Оставшиеся сутки до отъезда в Москву он провел у гостеприимной Анны Семеновны, а потом отправился в столицу вместе с Ритой. Им повезло – они настолько удивили столичных экзаменаторов своими познаниями, что их не только зачислили в институт, но еще и дали им стипендии. А Юлиан даже получил место в общежитии. Между прочим, в его судьбе принял участие дядя Риты – московский бизнесмен, который вскоре предложил ему подрабатывать в своей фирме. Так что жизнь Юлиана в Москве вполне наладилась. После этого он несколько раз посылал матери письма, в которых рассказывал о своих учебе, работе и новых друзьях. Но она, не читая этих писем, с яростью рвала их в мелкие клочки и спускала в унитаз. Это казалось ей наилучшей расправой, если не с самим отступником, так хоть с его письмами.
…Со времени отступничества Юлиана прошло уже около двадцати лет. Теперь он, Эдуард Иванович Н., уже взрослый и преуспевающий человек, владелец собственной компьютерной фирмы. Он женат на Рите, которая родила ему сына и дочь. Между прочим, чадолюбивая Анна Семеновна успела не только понянчиться с внуками, но и приохотить их к чтению книг. Года три тому назад Рита и дети Эдуарда Ивановича крестились, и иногда посещают один храм на Новокузнецкой улице, куда ходит много студентов из находящегося поблизости православного Богословского института. Возможно, под влиянием дружбы с некоторыми из них сын Эдуарда Ивановича собирается в следующем году поступать в этот институт. А в дальнейшем, может быть, стать и священником. Эдуард Иванович знает о намерениях сына. Но не препятствует ему.
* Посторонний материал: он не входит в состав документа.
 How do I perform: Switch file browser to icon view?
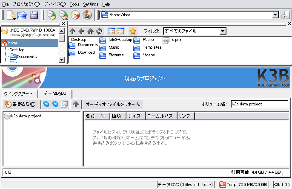pos(112,31)
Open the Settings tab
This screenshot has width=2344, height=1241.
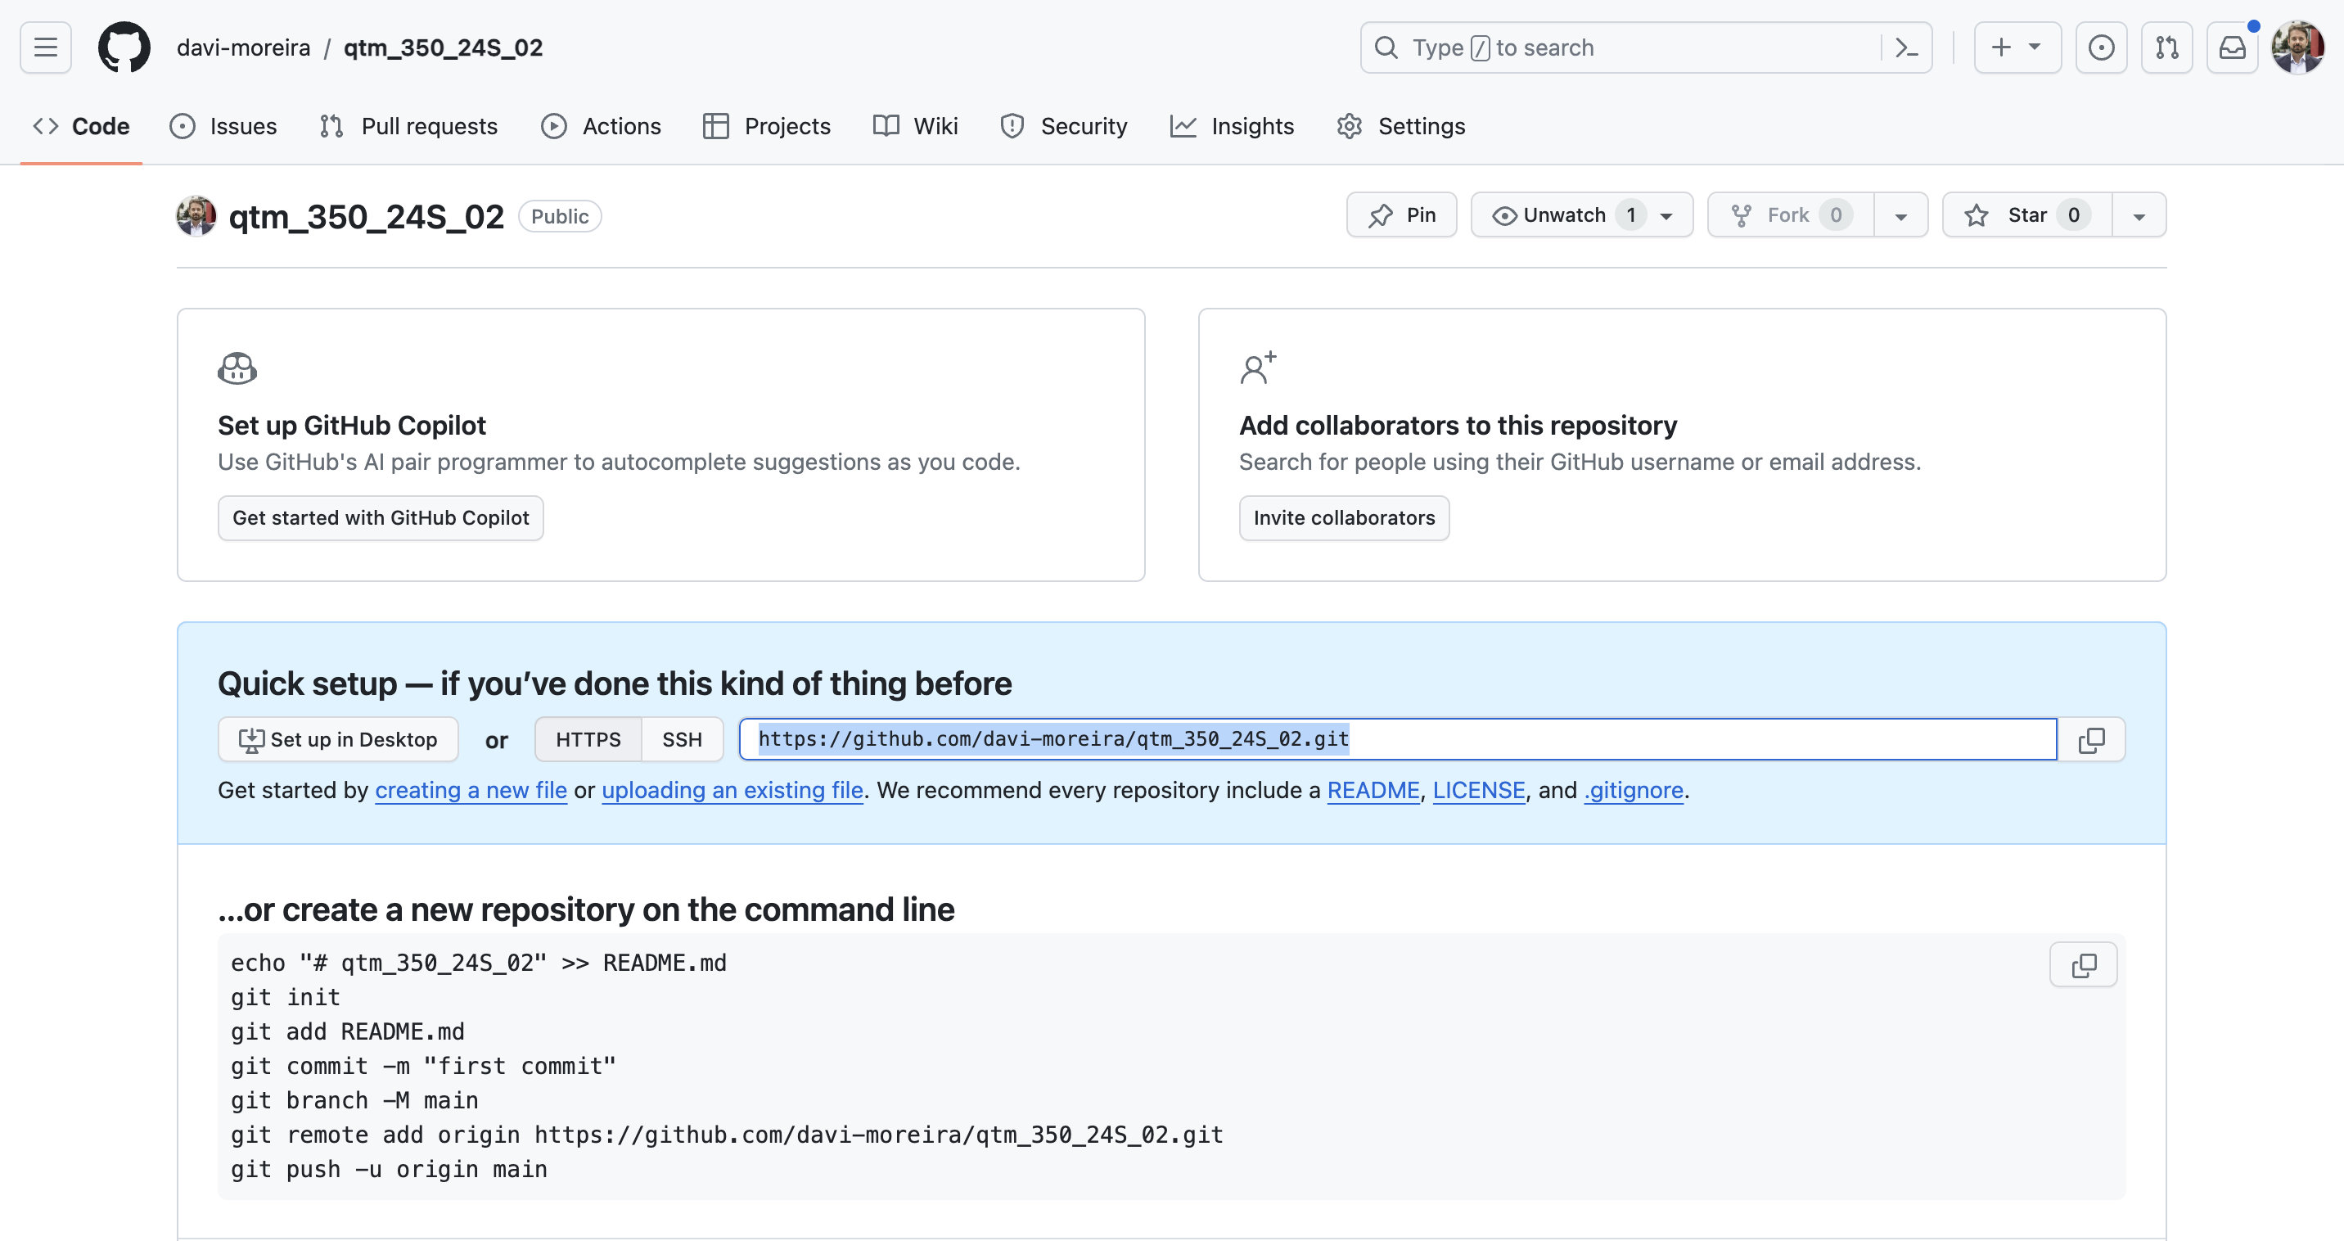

Недалеко от его подмосковной дачи находится недавно открытый мужской монастырь. Иногда Эдуард Иванович ходит в тамошний храм. Нет, не на Богослужения, а просто потому, что его влечет туда. Он заходит в церковь и подолгу молча стоит там. Один Господь знает, о чем думается ему в это время. И каждый раз, покидая храм, Юлиан опускает в церковную кружку несколько крупных купюр. Почему‑то, в отличие от других богатых людей, он предпочитает делать это тайно, не требуя за это молитв о себе. Надо сказать, что настоятель монастыря, игумен Д., почти сверстник Юлиана, и тоже в прошлом компьютерщик. С некоторых пор Юлиана тянет подойти к нему, и задать ему вопросы, которые уже давно накопились у него. И на которые он сам не может найти ответов.
А его мать Нина продолжает работать в храме, поучать и обличать «захожан» и обсуждать прихожан, батюшек и не только батюшек… Когда настоятель дает ей отпуск, она ездит по монастырям, в надежде наконец‑то найти там такого прозорливого старца–молитвенника, который бы вымолил у Бога мучительную смертельную болезнь для ее сына–отступника. Чтобы тот, хоть перед смертью, покаялся, снова обратился к вере и умер православным. Об этом Нина молит Бога и сама. И ропщет на Него, потому что Он отчего‑то не спешит исполнить ее волю.
Хотя возможно, именно благодаря ее молитвам Бог даст Юлиану нечто лучшее, чем мучительная смерть – долгую и счастливую жизнь в Православии.